And she was riding straight through the bones of it.
She didn’t turn around. Didn’t call Tater. Not yet. All she’d have for him right now was a warning he already knew this was bigger than one ambush and one dead devil.
Instead, she let the dragon’s hum become background noise and focused on the road. On the town ahead. On the next piece of the war.
Her destination was a small truck stop on the edge of nowhere—a place Sac had mentioned once when he was drunk and bored on the phone. Neutral. Safe-ish. A place where drivers passing through sometimes talked too much if the coffee was cheap enough.
Information lived in places like that. And right now, she needed more than bullets. She needed whispers.
As the neon sign came into view—half the letters dead, the rest flickering UCK STOP—Ren felt something strange move through her chest.
Not dread.
Not anger.
Purpose.
The chain tapped against her ribs when she swung off the bike. She touched it once through the leather, a quick, grounding gesture.
“Loose ends,” she reminded herself. “We’re just tying up loose ends.”
The dragon chuckled low.
“We are weaving a fucking noose.”
She stepped into the greasy, flickering light of the truck stop diner and didn’t look back at the road. Not yet.
There’d be time for chasing and burning later.
Tonight, she was hunting something quieter:
names, routes, and the first cracks in Hector Sanchez’s empire.
And if the Hades Hellhounds wanted to haunt the shoulder of the highway behind her?
Let them.
They had no idea the fire had already passed them by.
CHAPTER 36
Smoke and Silence
Boise hadn’t slept.
By the time dawn crawled over the rooftops, the clubhouse smelled like burnt coffee, gun oil, and nerves stretched too thin. Most of the boys were still moving — fixing, checking, pacing. Brick had stripped his rifle down three times just to keep his hands busy. Eagle sat on the steps, chain-smoking and watching the empty road like he could force Ren’s headlight to appear.

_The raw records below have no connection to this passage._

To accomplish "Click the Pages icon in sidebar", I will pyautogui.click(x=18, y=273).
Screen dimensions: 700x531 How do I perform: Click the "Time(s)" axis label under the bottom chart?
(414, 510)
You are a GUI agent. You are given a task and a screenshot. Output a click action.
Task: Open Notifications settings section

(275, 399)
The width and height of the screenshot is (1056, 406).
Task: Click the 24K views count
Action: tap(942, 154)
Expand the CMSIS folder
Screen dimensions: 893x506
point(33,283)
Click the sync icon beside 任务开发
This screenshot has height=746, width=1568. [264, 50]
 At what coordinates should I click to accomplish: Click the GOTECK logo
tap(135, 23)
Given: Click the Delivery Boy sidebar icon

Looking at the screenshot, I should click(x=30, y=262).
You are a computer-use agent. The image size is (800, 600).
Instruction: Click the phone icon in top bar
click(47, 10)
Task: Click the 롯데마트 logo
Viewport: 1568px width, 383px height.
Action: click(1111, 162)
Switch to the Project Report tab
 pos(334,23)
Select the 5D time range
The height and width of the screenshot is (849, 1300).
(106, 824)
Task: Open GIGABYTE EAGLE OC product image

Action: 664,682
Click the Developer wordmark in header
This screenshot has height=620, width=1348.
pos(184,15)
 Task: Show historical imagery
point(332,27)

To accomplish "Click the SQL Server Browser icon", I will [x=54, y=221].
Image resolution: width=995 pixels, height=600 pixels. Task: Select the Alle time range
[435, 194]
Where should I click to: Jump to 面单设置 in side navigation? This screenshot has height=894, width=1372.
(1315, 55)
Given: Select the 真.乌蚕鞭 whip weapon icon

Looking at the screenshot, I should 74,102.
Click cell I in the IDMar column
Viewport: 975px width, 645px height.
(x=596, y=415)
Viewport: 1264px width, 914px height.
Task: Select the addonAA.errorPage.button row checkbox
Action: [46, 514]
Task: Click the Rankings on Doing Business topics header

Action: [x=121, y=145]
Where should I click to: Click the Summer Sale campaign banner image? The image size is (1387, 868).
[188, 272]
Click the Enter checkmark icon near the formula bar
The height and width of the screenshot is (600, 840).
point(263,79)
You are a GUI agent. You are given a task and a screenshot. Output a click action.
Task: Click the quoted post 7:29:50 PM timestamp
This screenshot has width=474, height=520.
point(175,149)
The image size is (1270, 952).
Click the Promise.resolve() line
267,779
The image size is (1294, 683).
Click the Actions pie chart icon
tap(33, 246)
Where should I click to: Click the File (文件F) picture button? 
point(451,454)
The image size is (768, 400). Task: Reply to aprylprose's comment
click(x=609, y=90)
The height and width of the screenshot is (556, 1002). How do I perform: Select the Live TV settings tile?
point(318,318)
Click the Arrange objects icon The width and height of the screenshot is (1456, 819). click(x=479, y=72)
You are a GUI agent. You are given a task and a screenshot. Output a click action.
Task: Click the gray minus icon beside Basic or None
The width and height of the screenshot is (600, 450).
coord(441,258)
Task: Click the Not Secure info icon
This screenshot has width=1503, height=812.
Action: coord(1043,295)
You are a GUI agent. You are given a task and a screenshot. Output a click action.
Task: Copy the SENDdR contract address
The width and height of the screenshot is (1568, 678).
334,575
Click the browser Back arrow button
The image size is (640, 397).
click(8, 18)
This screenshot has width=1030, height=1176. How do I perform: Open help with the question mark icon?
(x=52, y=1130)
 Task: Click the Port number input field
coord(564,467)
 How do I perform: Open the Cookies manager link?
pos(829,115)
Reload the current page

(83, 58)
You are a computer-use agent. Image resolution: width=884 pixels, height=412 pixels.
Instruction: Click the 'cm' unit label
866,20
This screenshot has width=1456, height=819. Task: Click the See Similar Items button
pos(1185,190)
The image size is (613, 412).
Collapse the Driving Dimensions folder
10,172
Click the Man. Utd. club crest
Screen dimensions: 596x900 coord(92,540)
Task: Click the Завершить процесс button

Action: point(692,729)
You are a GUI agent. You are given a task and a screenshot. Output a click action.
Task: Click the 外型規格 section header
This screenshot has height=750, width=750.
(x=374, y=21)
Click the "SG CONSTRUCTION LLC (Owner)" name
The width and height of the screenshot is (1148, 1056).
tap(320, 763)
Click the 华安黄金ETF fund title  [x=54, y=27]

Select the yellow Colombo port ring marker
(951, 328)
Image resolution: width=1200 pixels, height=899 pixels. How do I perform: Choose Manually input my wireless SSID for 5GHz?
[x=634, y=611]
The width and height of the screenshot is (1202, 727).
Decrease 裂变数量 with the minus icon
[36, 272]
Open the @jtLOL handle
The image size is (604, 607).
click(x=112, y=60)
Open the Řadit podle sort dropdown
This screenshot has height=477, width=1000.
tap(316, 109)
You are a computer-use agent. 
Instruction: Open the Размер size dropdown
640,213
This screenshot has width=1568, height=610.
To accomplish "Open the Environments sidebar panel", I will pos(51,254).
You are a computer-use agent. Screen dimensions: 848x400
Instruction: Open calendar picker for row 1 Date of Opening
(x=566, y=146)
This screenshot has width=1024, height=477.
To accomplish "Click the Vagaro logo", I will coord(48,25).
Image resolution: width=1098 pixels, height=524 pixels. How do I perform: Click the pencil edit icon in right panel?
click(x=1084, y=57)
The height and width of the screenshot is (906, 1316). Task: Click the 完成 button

Tater stood in the chapel room — the table, the maps, the photos Sac had sent from Cleveland all scattered under a dim light. The air buzzed with the hum of electronics and old music bleeding from someone’s phone down the hall.
The feed from Sac was steady. Docks, rigs, GPS pings. Nothing Ren hadn’t already warned him about. But Sac’s voice when it came over the line was rougher than usual.
Tater rubbed a thumb along the edge of his jaw. “Ren’s already headed that way.”
“Yeah, I know,” Sac said, static crackling. “And you let her ride solo?”
“She’s got her reasons.”
“You mean she didn’t give you a choice.”